Les tests réalisés en laboratoire n’ont bien sûr pas utilisé du véritable gaz moutarde. Cela est interdit. Pour contourner cette barrière, les chercheurs ont eu recours à une molécule simulant le gaz de combat et reconnue comme tel par tous les laboratoires militaires ou non militaires.«  C’est ce qu’on appelle une demi-moutarde : il ne lui manque qu’un atome pour être réellement du gaz moutarde. »

« Nous avons mis en œuvre des méthodes de chimie physique et de chimie quantique pour identifier ce qui caractérisait le gaz moutarde. Ensuite, nous avons comparé ces caractéristiques avec des composés plus simples et non listés comme étant des armes chimiques. De cette façon, deux « simulants » non-toxiques et disponibles commercialement ont été validés pour des tests d’optimisation. Sur base de quoi, nous avons ensuite développé le procédé d’oxydation pour la neutralisation du gaz moutarde. »

D’autres agents chimiques comme futures cibles

« Notre approche est novatrice, sûre et peut être rapidement déployée pour la neutralisation de gaz moutarde. Elle repose sur les propriétés inhérentes d’un réacteur fluidique de haute technologie et sur des conditions expérimentales soigneusement optimisées et simples, mais robustes », explique Pr Monbaliu.

 » Les aspects de la neutralisation d’armes de guerre chimiques liés à la sécurité, à la frugalité et à la faible empreinte écologique sont très particuliers et pourraient attirer l’attention non seulement des installations de recherche militaire, mais aussi des milieux de la chimie et du génie chimique en général, ainsi que du grand public, car ils répondent à un défi sociétal actuel, conclut Jean-Christophe Monbaliu. « Nous allons étendre ce protocole de neutralisation à d’autres agents de guerre chimique. » Comme le gaz sarin et le VX.

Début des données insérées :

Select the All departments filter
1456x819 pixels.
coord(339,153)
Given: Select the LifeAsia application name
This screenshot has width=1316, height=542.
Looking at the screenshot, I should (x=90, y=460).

Le développement de cette technologie s’inscrit dans le cadre de l’engagement de l’Organisation pour l’interdiction des armes chimiques et dans la promotion d’une chimie verte et durable. Les autrices principales, Noémie Emmanuel et Pauline Bianchi du laboratoire CiTOS, sous la direction de Jean-Christophe M. Monbaliu, ont développé ce procédé en étroite collaboration avec le Dr Julien Legros de l’Université de Normandie (UNIROUEN).